[Consignes]
a. Les affirmations suivantes concordent-elles avec le récit de dégustation ? (i) Le premier vin servi est millésimé. (ii) Le deuxième vin a un nez plus discret que le premier. (iii) Le lendemain, la dernière bouteille trouvée a été achetée par le groupe. Répondez par oui ou par non à chacune, en citant les mots décisifs du texte.
b. Relevez tous les arômes que le récit de dégustation attribue au nez du premier vin.
c. D'après le récit de dégustation, où les amis se sont-ils retrouvés ?

[Texte retenu]
========

Quelques amis avaient bravé la froidure et le verglas pour se retrouver à Mareuil-sur-Belle chez Anne et Benjamin. Au programme, une quinzaine de vins accompagnant un beau et bon repas. C'est peu de dire que c'est un bonheur de revoir cette joyeuse bande. L'espace de quelques heures, nous sommes dans un monde complètement à part, en totale communion. Cette soirée ne fit pas exception à la règle : magique! Mais laissez-moi vous la conter...
Nous avons démarré avec des gougères maison et un premier vin que nous soupçonnons être un champagne (indices : y a des bulles et c'est très bon). La robe est d'un beau doré, avec des bulles formant de fins cordons. Le nez est bien mûr, sur la pomme chaude, les épices et le pain perdu (je l'avais jamais celui-là, encore). Curieusement, la bouche n'a pas le moelleux que l'on est en droit d'attendre. C'est en fait très dense, avec une acidité bien présente, acérée. Le tout est d'une grande intensité aromatique - ça décoiffe! - avec de la mâche, et une finale sacrément persistante. Benjamin nous donne un indice : il n'est pas millésimé. Nous pensons forcément à la Grande Cuvée de Krug, sans vraiment retrouver nos impressions de dégustation précédentes. C'est en pourtant bien une! Cette cuvée est vraiment changeante. C'est la quatrième que je bois. A chaque fois, de nouvelles facettes apparaissent. Ceci dit, je m'en suis resservi une p'tite goutte une demi-heure plus tard. L'acidité s'était beaucoup estompée, le moelleux amplifié : cette bouteille avait apparemment besoin d'une bonne aération.
Le vin suivant a moins de bulles et un nez plus discret (levure sèche, épices, fruits secs). Pour le coup, la bouche est vraiment moelleuse, riche, sensuelle, avec une acidité en filligrane. Et c'est surtout d'une intensité rare et d'une longueur époustouflante. Ca n'en finit pas! Je soupçonne l'une des bouteilles dont Benjamin a parlé il y a peu sur LPV. C'en est une : c'est un Perriet Jouët "Belle Epoque 1979! Sous la torture, il nous avouera sa source d'approvisionnement. Nous irons ensemble le lendemain : il n'y en avait plus qu'une ... que nous lui avons laissée. Par contre, il y avait d'autres trésors pour lesquels nous avons craqué!

========

Fiches de repérage d'éléments
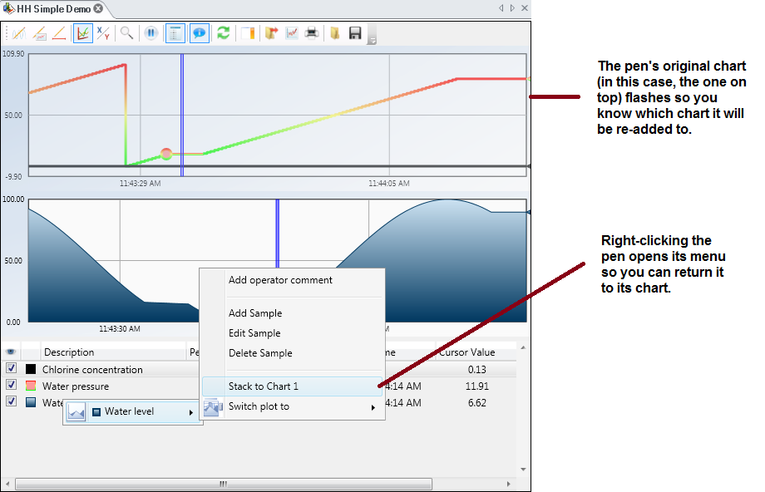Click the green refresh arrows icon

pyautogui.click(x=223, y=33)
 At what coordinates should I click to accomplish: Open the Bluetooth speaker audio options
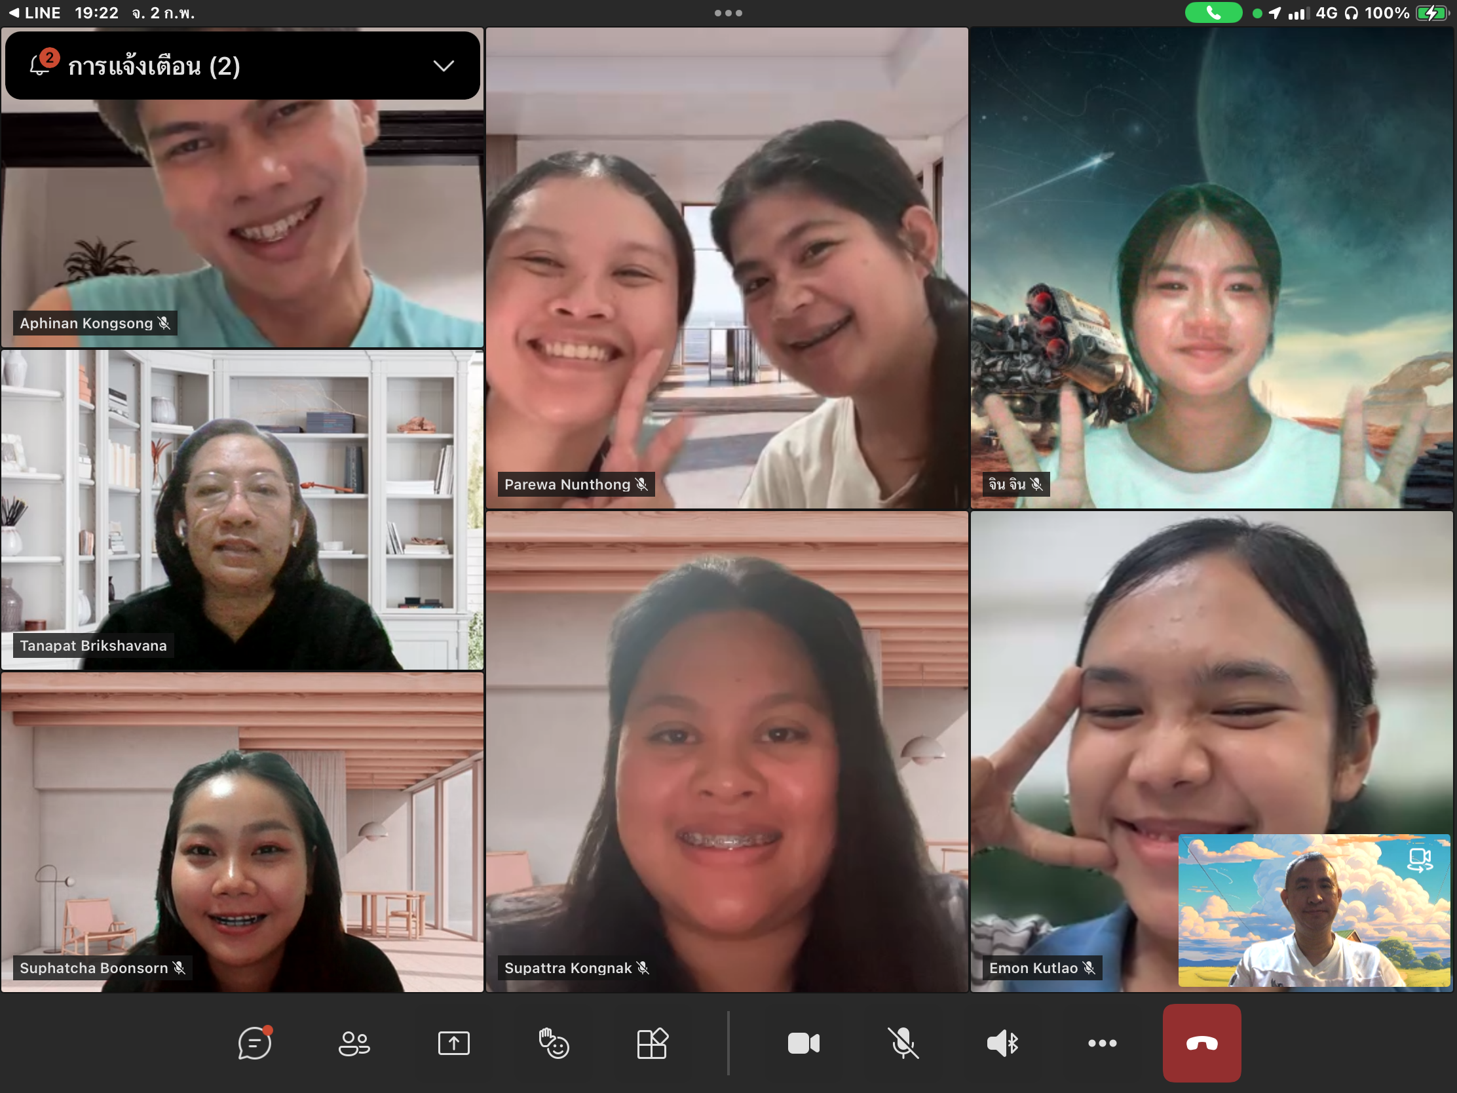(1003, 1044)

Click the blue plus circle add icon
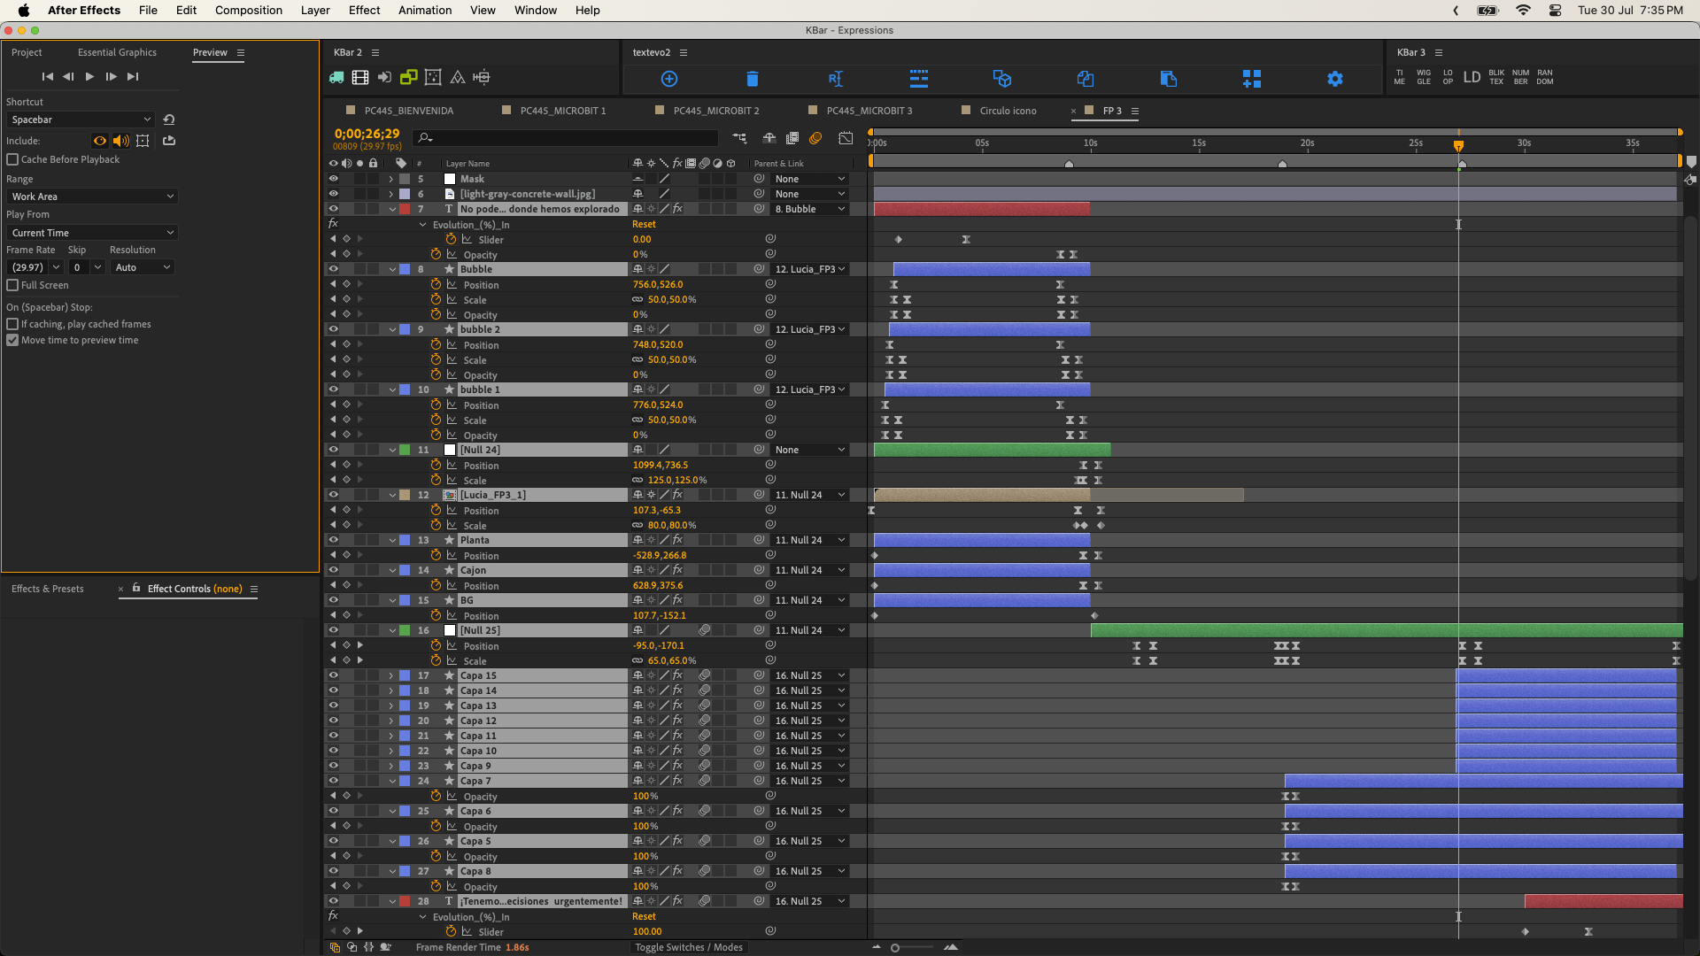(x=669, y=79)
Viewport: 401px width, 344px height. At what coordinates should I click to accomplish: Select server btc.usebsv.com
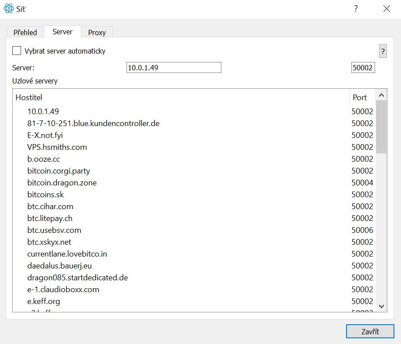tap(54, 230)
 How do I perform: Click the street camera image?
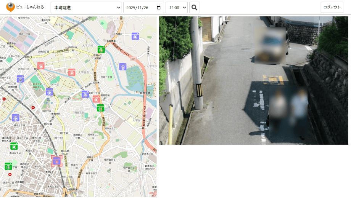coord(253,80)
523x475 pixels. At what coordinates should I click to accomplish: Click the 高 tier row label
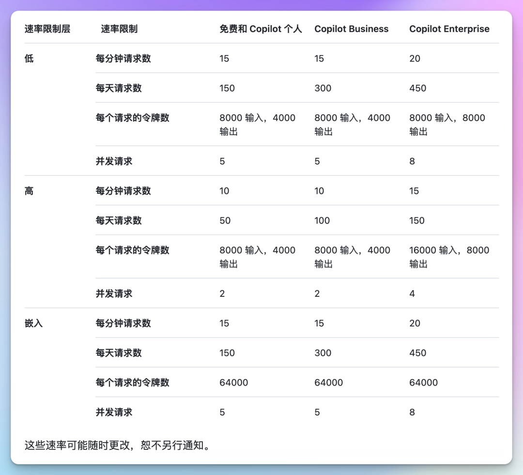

========

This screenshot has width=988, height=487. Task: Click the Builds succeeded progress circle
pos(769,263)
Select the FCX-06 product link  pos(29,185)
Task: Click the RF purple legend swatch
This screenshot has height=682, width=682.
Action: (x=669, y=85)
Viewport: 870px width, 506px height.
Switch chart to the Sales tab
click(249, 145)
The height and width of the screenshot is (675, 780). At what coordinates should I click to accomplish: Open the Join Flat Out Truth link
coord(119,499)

========

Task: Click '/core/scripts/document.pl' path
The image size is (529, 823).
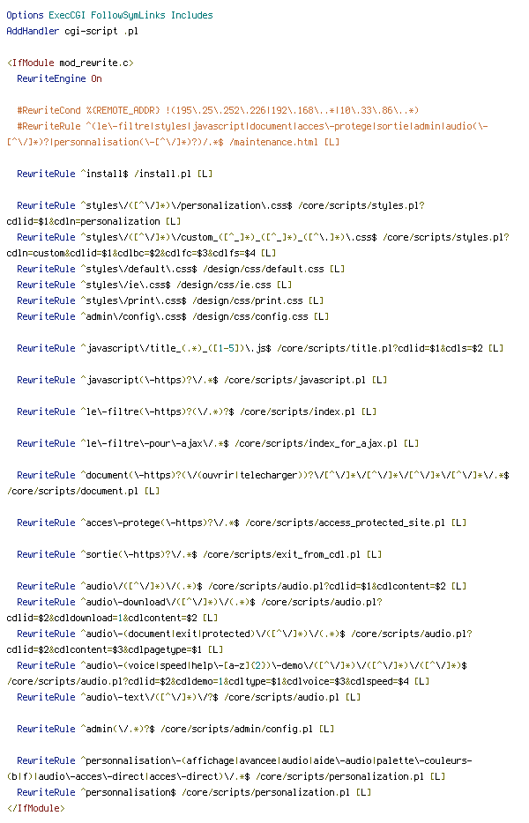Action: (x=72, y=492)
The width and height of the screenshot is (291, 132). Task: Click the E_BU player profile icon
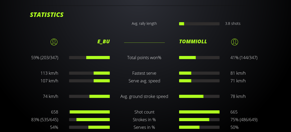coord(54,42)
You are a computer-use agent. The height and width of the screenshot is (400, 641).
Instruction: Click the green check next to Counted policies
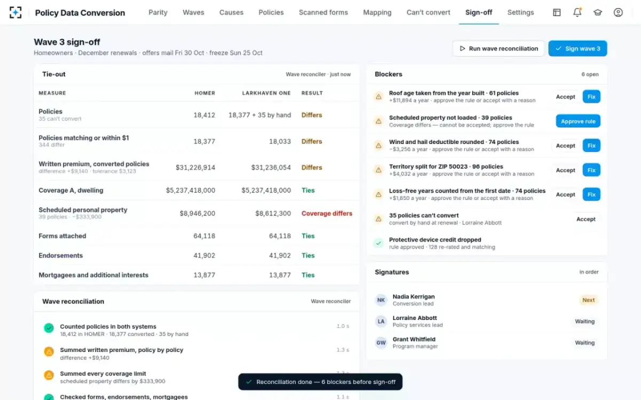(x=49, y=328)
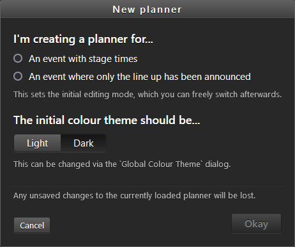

========

[Corrigés]
a.
(i) Non : « il n'est pas millésimé ».
(ii) Oui : « Le vin suivant a moins de bulles et un nez plus discret ».
(iii) Non : « il n'y en avait plus qu'une ... que nous lui avons laissée ».

b. La pomme chaude, les épices, le pain perdu.

c. À Mareuil-sur-Belle, chez Anne et Benjamin.